Kidney Exchange Registries Should Collaborate to Save More Lives
VAHIDEH MANSHADI
"The results were surprising, says Manshadi. “We didn’t find any evidence that higher-frequency match runs were reducing the overall number of transplants by depleting the pool of potential donors. The total number of transplants remained stable.”
"What the researchers did find, however, was an unexpectedly high number of patients in both programs whose antibodies made them hard to match—what are called sensitized patients.
“The majority of patients in these programs are sensitized,” Manshadi says. “These patients have such high levels of antibodies in their blood that they are more likely to reject a donor organ. Frequent or infrequent matching will have little effect on them because it’s so much harder to find a donor whose kidney they can accept.”

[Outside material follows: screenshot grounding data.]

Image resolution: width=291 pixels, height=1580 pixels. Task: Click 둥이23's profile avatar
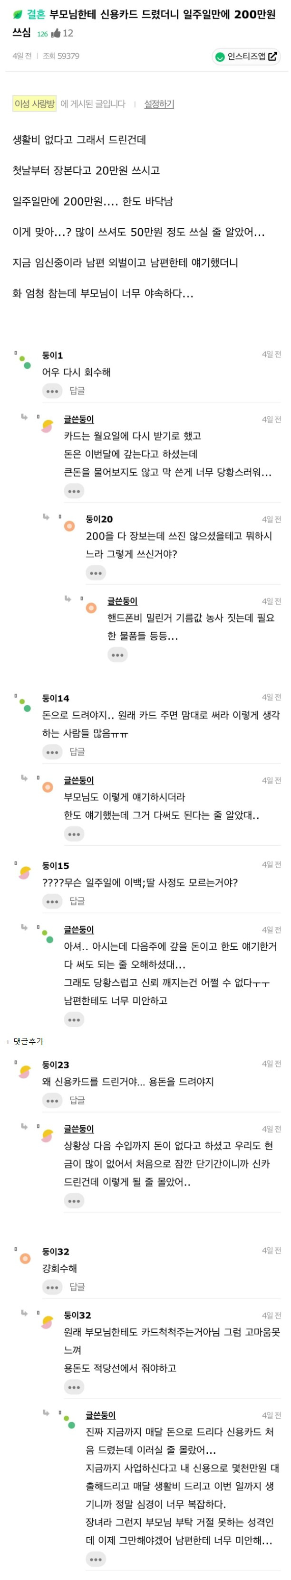tap(25, 1072)
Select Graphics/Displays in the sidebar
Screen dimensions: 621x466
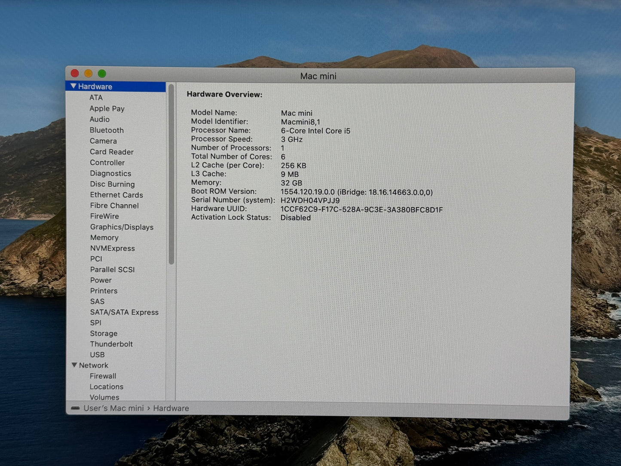[x=122, y=227]
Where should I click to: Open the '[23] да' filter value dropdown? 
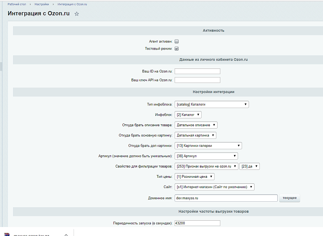point(249,166)
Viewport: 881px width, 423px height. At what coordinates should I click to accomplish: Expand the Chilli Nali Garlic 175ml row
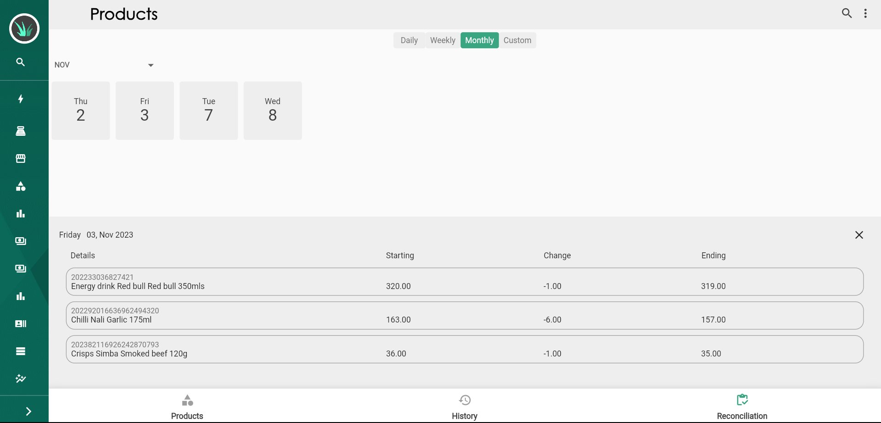pyautogui.click(x=464, y=316)
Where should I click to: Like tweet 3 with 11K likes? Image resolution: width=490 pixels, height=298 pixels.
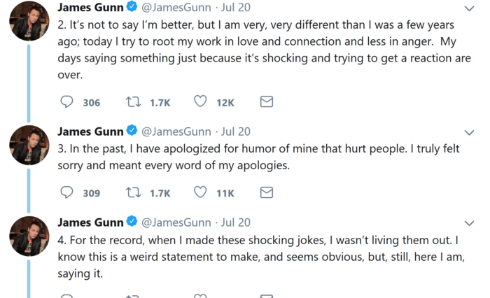coord(200,192)
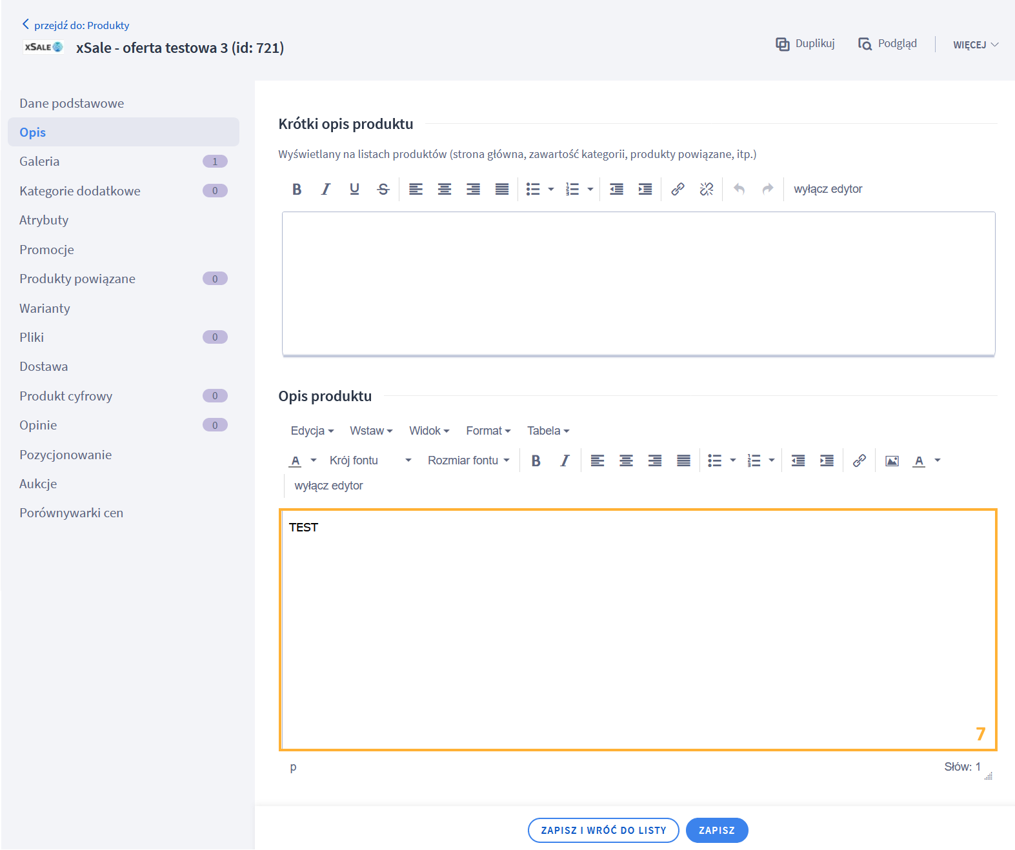Viewport: 1015px width, 850px height.
Task: Open text color picker arrow beside image icon
Action: pos(938,460)
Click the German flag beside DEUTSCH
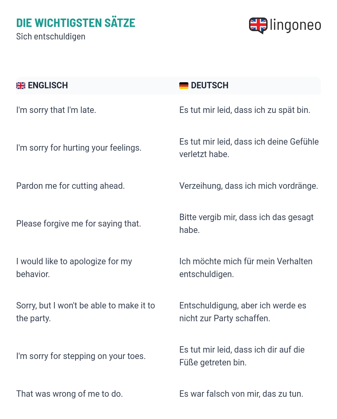This screenshot has height=419, width=337. (184, 86)
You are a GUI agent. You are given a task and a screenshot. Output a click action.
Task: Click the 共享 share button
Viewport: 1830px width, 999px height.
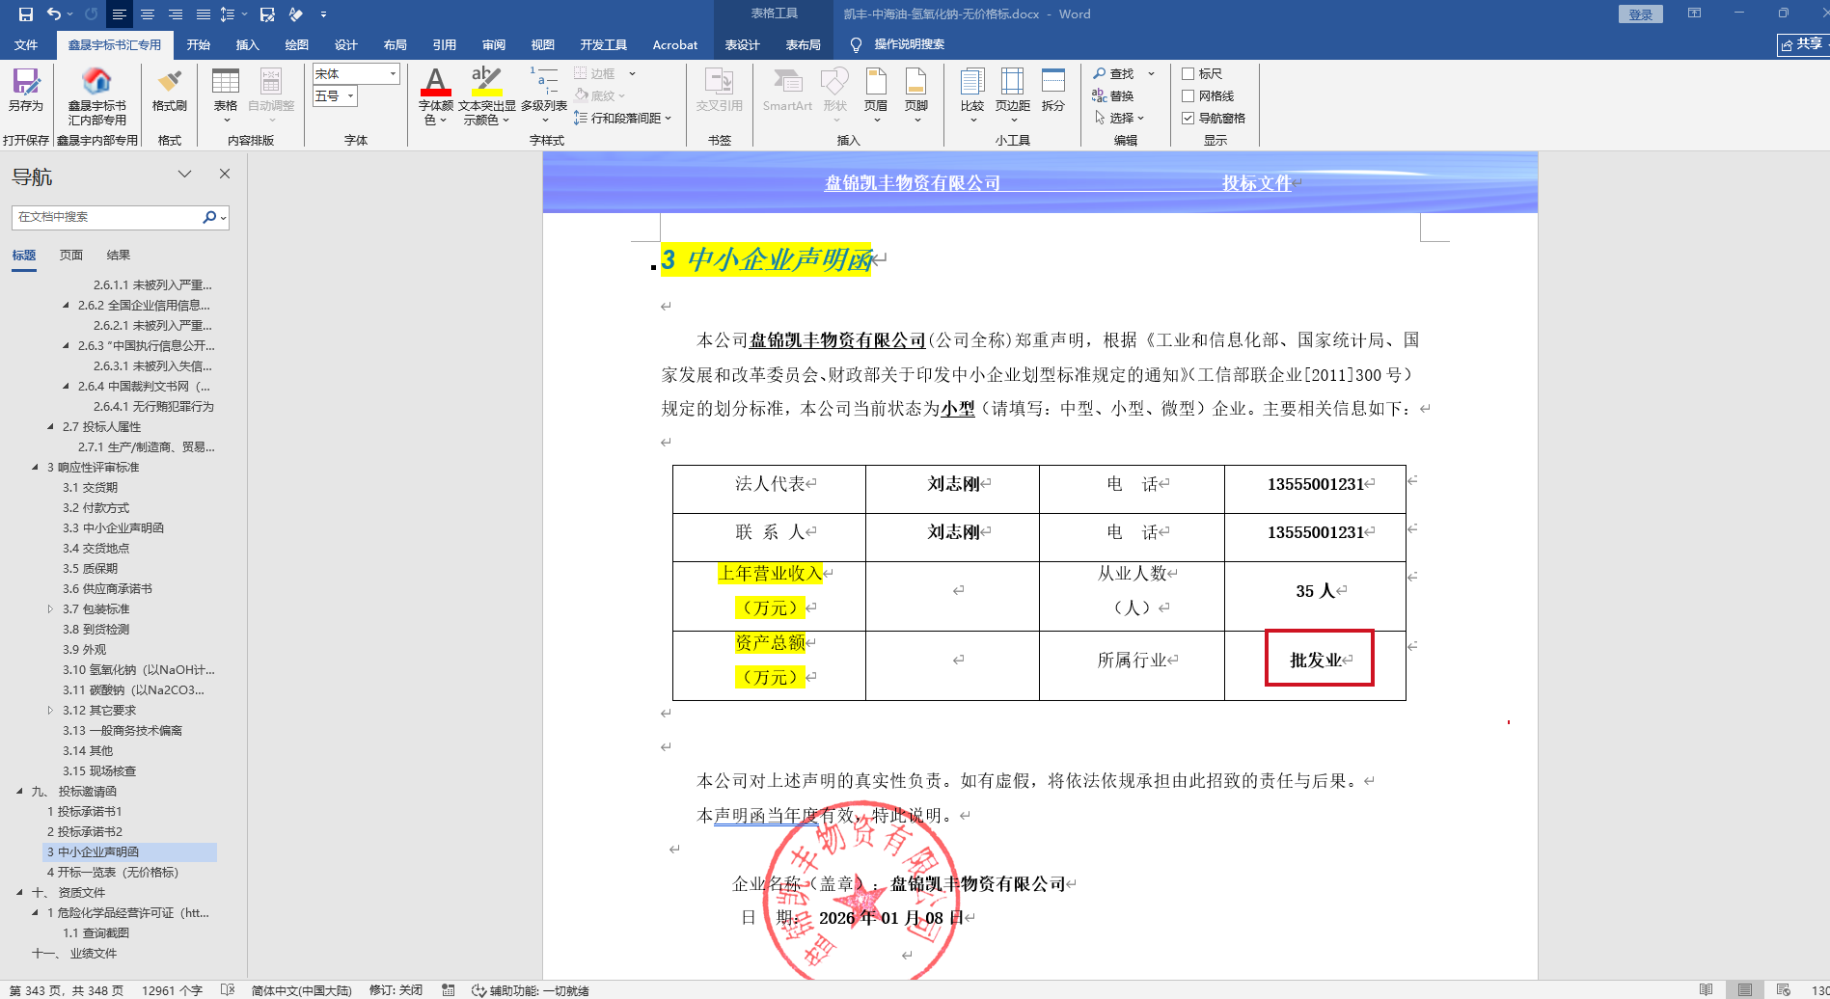[x=1802, y=44]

"The best way of improving the outlook for these patients, says Manshadi, is to ensure they are prioritized when searching for matches. That, and find new ways of increasing—and diversifying—the number and range of donors coming into exchange programs. "
*********
And here's the original paper:
Effect of match‐run frequencies on the number of transplants and waiting times in kidney exchange
Itai Ashlagi Adam Bingaman Maximilien Burq Vahideh Manshadi David Gamarnik Cathi Murphey Alvin E. Roth Marc L. Melcher Michael A. Rees, American Journal of Transplantation, Volume18, Issue5, May 2018, Pages 1177-1186
First published: 31 October 2017 https://doi.org/10.1111/ajt.14566
Abstract
Numerous kidney exchange (kidney paired donation [KPD]) registries in the United States have gradually shifted to high‐frequency match‐runs, raising the question of whether this harms the number of transplants. We conducted simulations using clinical data from 2 KPD registries—the Alliance for Paired Donation, which runs multihospital exchanges, and Methodist San Antonio, which runs single‐center exchanges—to study how the frequency of match‐runs impacts the number of transplants and the average waiting times. We simulate the options facing each of the 2 registries by repeated resampling from their historical pools of patient‐donor pairs and nondirected donors, with arrival and departure rates corresponding to the historical data. We find that longer intervals between match‐runs do not increase the total number of transplants, and that prioritizing highly sensitized patients is more effective than waiting longer between match‐runs for transplanting highly sensitized patients. While we do not find that frequent match‐runs result in fewer transplanted pairs, we do find that increasing arrival rates of new pairs improves both the fraction of transplanted pairs and waiting times.